TASK OBJECTIVE: Repeat only part of the entries. Start at the line that has "Pilates Anytime for Teams (331, 2488)" and keep going through the last line, exactly as given.

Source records
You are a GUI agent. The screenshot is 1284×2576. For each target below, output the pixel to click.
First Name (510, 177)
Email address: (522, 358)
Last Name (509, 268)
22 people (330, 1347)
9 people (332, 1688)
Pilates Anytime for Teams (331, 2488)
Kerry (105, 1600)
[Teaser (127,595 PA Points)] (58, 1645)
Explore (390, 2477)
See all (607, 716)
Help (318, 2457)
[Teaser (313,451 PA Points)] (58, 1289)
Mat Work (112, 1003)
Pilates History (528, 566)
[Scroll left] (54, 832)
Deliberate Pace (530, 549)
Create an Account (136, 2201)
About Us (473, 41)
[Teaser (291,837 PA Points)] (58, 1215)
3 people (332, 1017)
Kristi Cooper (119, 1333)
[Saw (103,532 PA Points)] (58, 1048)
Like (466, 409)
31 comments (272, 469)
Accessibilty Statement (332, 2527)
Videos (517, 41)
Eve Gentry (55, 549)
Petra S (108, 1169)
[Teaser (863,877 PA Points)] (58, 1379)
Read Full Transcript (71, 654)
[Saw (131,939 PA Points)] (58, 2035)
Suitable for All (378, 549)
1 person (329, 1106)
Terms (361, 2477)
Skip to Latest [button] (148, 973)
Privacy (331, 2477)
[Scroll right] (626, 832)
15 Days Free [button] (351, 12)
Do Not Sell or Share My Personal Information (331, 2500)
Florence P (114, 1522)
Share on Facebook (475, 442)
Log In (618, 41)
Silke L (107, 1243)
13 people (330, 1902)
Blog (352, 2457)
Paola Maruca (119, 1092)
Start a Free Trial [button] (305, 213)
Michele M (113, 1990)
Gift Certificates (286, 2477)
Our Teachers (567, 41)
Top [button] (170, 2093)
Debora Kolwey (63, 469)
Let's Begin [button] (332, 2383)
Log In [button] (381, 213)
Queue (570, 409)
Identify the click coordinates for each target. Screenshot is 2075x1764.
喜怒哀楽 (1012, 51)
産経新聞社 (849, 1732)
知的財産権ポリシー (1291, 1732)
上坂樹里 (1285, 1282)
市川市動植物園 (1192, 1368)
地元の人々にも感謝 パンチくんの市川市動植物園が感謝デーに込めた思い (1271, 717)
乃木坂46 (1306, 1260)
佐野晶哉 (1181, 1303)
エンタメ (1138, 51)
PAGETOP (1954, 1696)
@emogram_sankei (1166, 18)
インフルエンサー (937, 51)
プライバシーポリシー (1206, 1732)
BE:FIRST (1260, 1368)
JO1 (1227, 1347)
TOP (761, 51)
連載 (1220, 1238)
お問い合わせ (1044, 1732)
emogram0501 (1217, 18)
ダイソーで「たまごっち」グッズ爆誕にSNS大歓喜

TASK OUTPUT:
Pilates Anytime for Teams (331, 2488)
Kerry (105, 1600)
[Teaser (127,595 PA Points)] (58, 1645)
Explore (390, 2477)
See all (607, 716)
Help (318, 2457)
[Teaser (313,451 PA Points)] (58, 1289)
Mat Work (112, 1003)
Pilates History (528, 566)
[Scroll left] (54, 832)
Deliberate Pace (530, 549)
Create an Account (136, 2201)
About Us (473, 41)
[Teaser (291,837 PA Points)] (58, 1215)
3 people (332, 1017)
Kristi Cooper (119, 1333)
[Saw (103,532 PA Points)] (58, 1048)
Like (466, 409)
31 comments (272, 469)
Accessibilty Statement (332, 2527)
Videos (517, 41)
Eve Gentry (55, 549)
Petra S (108, 1169)
[Teaser (863,877 PA Points)] (58, 1379)
Read Full Transcript (71, 654)
[Saw (131,939 PA Points)] (58, 2035)
Suitable for All (378, 549)
1 person (329, 1106)
Terms (361, 2477)
Skip to Latest [button] (148, 973)
Privacy (331, 2477)
[Scroll right] (626, 832)
15 Days Free [button] (351, 12)
Do Not Sell or Share My Personal Information (331, 2500)
Florence P (114, 1522)
Share on Facebook (475, 442)
Log In (618, 41)
Silke L (107, 1243)
13 people (330, 1902)
Blog (352, 2457)
Paola Maruca (119, 1092)
Start a Free Trial [button] (305, 213)
Michele M (113, 1990)
Gift Certificates (286, 2477)
Our Teachers (567, 41)
Top [button] (170, 2093)
Debora Kolwey (63, 469)
Let's Begin [button] (332, 2383)
Log In [button] (381, 213)
Queue (570, 409)
Identify the click coordinates for each target. Screenshot is 2075x1764.
喜怒哀楽 (1012, 51)
産経新聞社 (849, 1732)
知的財産権ポリシー (1291, 1732)
上坂樹里 (1285, 1282)
市川市動植物園 (1192, 1368)
地元の人々にも感謝 パンチくんの市川市動植物園が感謝デーに込めた思い (1271, 717)
乃木坂46 (1306, 1260)
佐野晶哉 (1181, 1303)
エンタメ (1138, 51)
PAGETOP (1954, 1696)
@emogram_sankei (1166, 18)
インフルエンサー (937, 51)
プライバシーポリシー (1206, 1732)
BE:FIRST (1260, 1368)
JO1 (1227, 1347)
TOP (761, 51)
連載 (1220, 1238)
お問い合わせ (1044, 1732)
emogram0501 (1217, 18)
ダイソーで「たまごっち」グッズ爆誕にSNS大歓喜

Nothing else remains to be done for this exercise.